Don't try to uninstall the Proset again; you may want to use it later. If it doesn't have the above option there are other ways to set it aside and use WZC.


----------



## aroominyork (Oct 16, 2003)

I've unticked it, so that PROSet manages it. I'm still constantly disconnecing. Any ideas where to go from here?


----------



## TerryNet (Mar 23, 2005)

Make sure that WZC is not running: Control Panel - Administrative Tools - Services - Wireless Zero Configuration should not be 'Started' and its Startup Type should be 'Disabled.'

Then you can go back and pick up on the NetStumbler scanning. The columns with plus (e.g., SNR+) show the maximum values and are generally not of too much interest for what you are trying to do. You don't need much understanding of SNR and the other terms to see which signals are the strongest.

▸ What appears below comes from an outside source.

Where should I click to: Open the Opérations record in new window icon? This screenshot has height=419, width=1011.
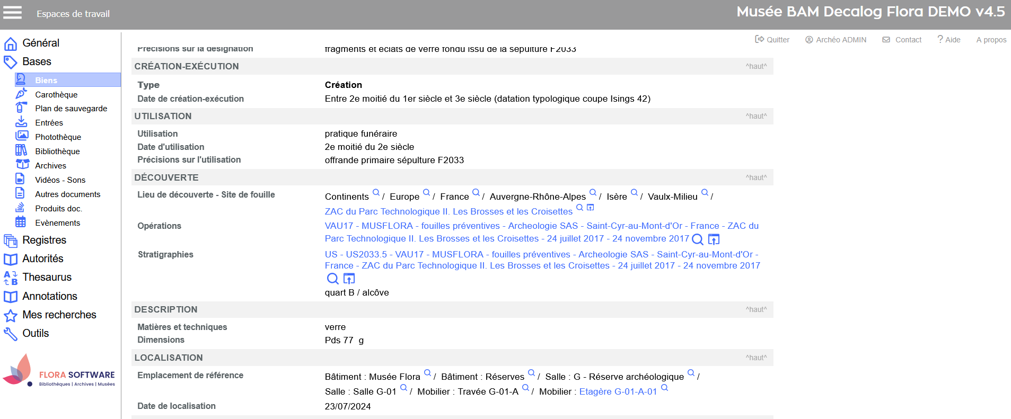714,239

If I remember correctly the NetStumbler Help gives some useful info on how to use it.


----------



## aroominyork (Oct 16, 2003)

OK, WZC is disabled and I have tested all the channels. On each one of them I get the constant disconnecting-reconnecting pattern. Where do I go from here?


----------



## TerryNet (Mar 23, 2005)

Not much else (nothing that I can think of) to do on the computer end. Look for a firmware update for the router and then reset it to factory default settings and reconfigure.

Here's another thought. My 'N' router has something called "Protected Mode." If you have any such thing (in the wireless section) try it both on and off. Here's what the "more info" says on my router:

"Protected Mode
NOTE: In most situations, best performance (throughput) is achieved with Protected Mode OFF. If you are operating in an environment with HEAVY 802.11b traffic or interference, best performance may be achieved with Protected Mode ON."


----------



## aroominyork (Oct 16, 2003)

Before I do that... it's not a computer problem, because I just took it to the local pub that has wifi and it worked fine. And the other wireless laptops and desktops in the house are still OK - one laptop distonnects occasionally, but not often at all. Does that change or tell us anything?


----------



## TerryNet (Mar 23, 2005)

> ... distonnects ...


You had _what _to drink at that pub? 

Testing elsewhere was a good idea, and your results confirm that we've pretty much eliminated the computer as the source of the problem. Not completely, because the AP at the pub is probably 'G' or 'B' and the kinks between router and adapter for those protocols have been ironed out pretty well. Not so for 'N'; this could still turn out to be a need for a driver update, but there's nothing we can do about that except check for updates every week or two.


----------



## aroominyork (Oct 16, 2003)

I had two pints of Harvey's Sussex Best Bitter. A very nice pint, and although I wasn't in the mood for drinking I make these sacrificies in the name of technology.


----------



## aroominyork (Oct 16, 2003)

I don't see a Proected Mode when I log into the Netgear Router page. It's the DG834GT model. I've not done firmware updates before so some guidance would be helpful. From what I see I have firmware version A2pB023b.d20e and http://kbserver.netgear.com/release_notes/D102607.asp is where the firmware updates are; could you possibly look and see if I need an update? The update is dated 2005 and we only got the modem this year, so I think it's not for us, but what do I know?!


----------



## TerryNet (Mar 23, 2005)

It's not likely that the router was sold with beta firmware. I'd ask Netgear why a 3 year old beta version hasn't been officially released or withdrawn by now.


----------



## JohnWill (Oct 19, 2002)

Why not download the correct firmware for your router?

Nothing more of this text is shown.